• Medientyp: E-Artikel
  • Titel: Dopamine transporter silencing in the rat : systems-level alterations in striato-cerebellar and prefrontal-midbrain circuits
  • Beteiligte: Reinwald, Jonathan Rochus [VerfasserIn]; Gass, Natalia [VerfasserIn]; Mallien, Anne S. [VerfasserIn]; Sartorius, Alexander [VerfasserIn]; Becker, Robert [VerfasserIn]; Sack, Markus [VerfasserIn]; Falfán‐Melgoza, Claudia [VerfasserIn]; Clemm von Hohenberg, Christian [VerfasserIn]; Leo, Damiana [VerfasserIn]; Pfeiffer, Natascha [VerfasserIn]; Middelman, Anthonieke [VerfasserIn]; Meyer-Lindenberg, Andreas [VerfasserIn]; Homberg, Judith R. [VerfasserIn]; Weber-Fahr, Wolfgang [VerfasserIn]; Gass, Peter [VerfasserIn]
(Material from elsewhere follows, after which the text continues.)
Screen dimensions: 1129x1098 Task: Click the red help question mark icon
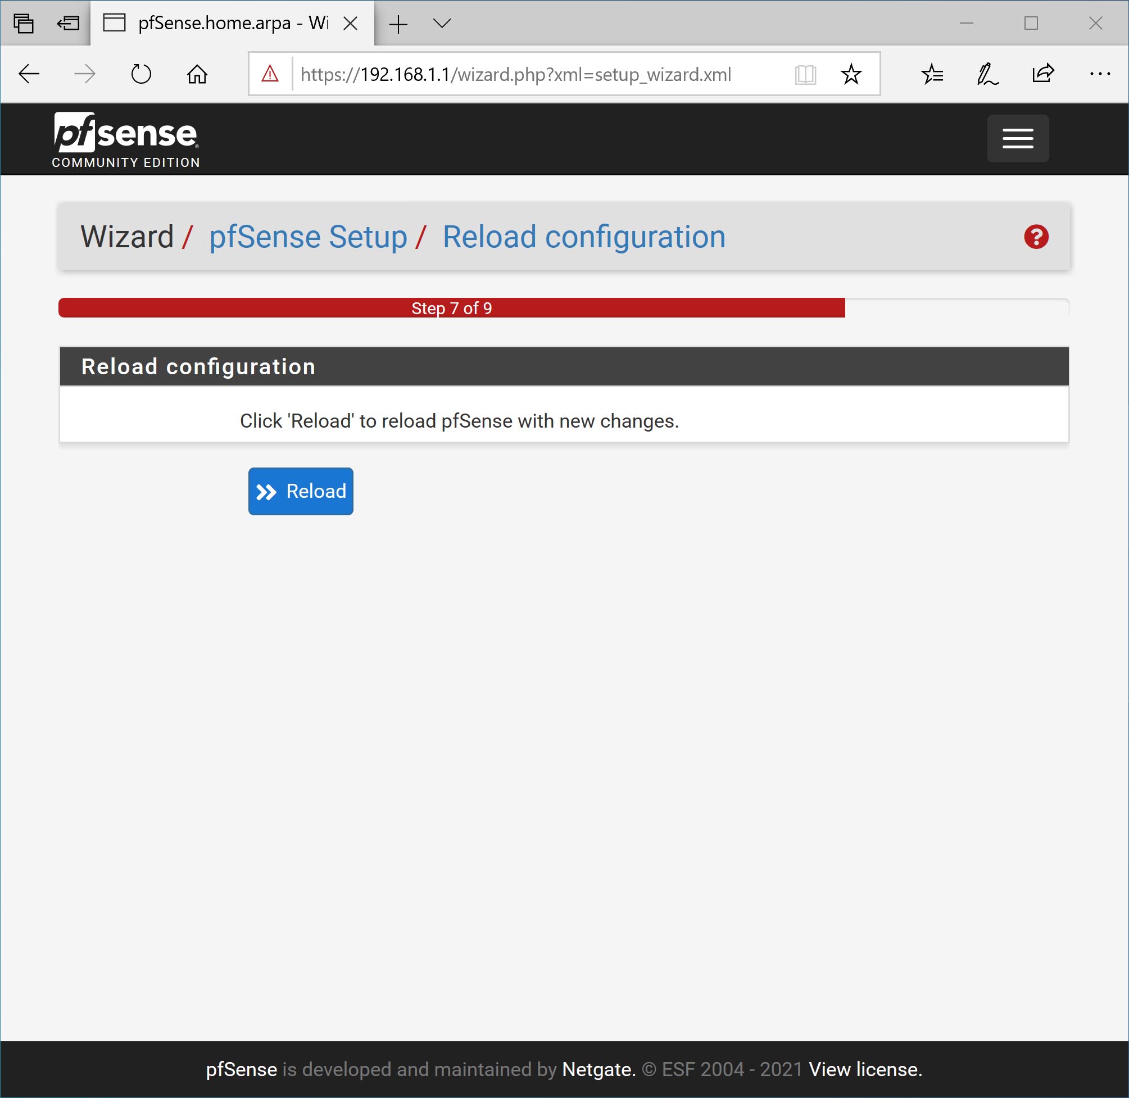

  • Erschienen: 4 March 2022
  • Erschienen in: Molecular psychiatry ; 27(2022), 4, Seite 2329-2339
  • Sprache: Englisch
  • DOI: 10.1038/s41380-022-01471-4
  • ISSN: 1476-5578
  • Identifikator:
  • Schlagwörter: ADHD ; Bipolar disorder ; Genetics ; Neuroscience ; Schizophrenia
  • Entstehung:
  • Anmerkungen:
  • Beschreibung: Silencing of dopamine transporter (DAT), a main controlling factor of dopaminergic signaling, results in biochemical and behavioral features characteristic for neuropsychiatric diseases with presumed hyperdopaminergia including schizophrenia, attention deficit hyperactivity disorder (ADHD), bipolar disorder, and obsessive-compulsive disorder (OCD). Investigation of DAT silencing thus provides a transdiagnostic approach towards a systems-level understanding of common underlying pathways. Using a high-field multimodal imaging approach and a highly sensitive cryogenic coil, we integrated structural, functional and metabolic investigations in tandem with behavioral assessments on a newly developed preclinical rat model, comparing DAT homozygous knockout (DAT-KO, N = 14), heterozygous knockout (N = 8) and wild-type male rats (N = 14). We identified spatially distributed structural and functional brain alterations encompassing motor, limbic and associative loops that demonstrated strong behavioral relevance and were highly consistent across imaging modalities. DAT-KO rats manifested pronounced volume loss in the dorsal striatum, negatively correlating with cerebellar volume increase. These alterations were associated with hyperlocomotion, repetitive behavior and loss of efficient functional small-world organization. Further, prefrontal and midbrain regions manifested opposite changes in functional connectivity and local network topology. These prefrontal disturbances were corroborated by elevated myo-inositol levels and increased volume. To conclude, our imaging genetics approach provides multimodal evidence for prefrontal-midbrain decoupling and striato-cerebellar neuroplastic compensation as two key features of constitutive DAT blockade, proposing them as transdiagnostic mechanisms of hyperdopaminergia. Thus, our study connects developmental DAT blockade to systems-level brain changes, underlying impaired action inhibition control and resulting in motor hyperactivity and compulsive-like features relevant for ADHD, schizophrenia and OCD.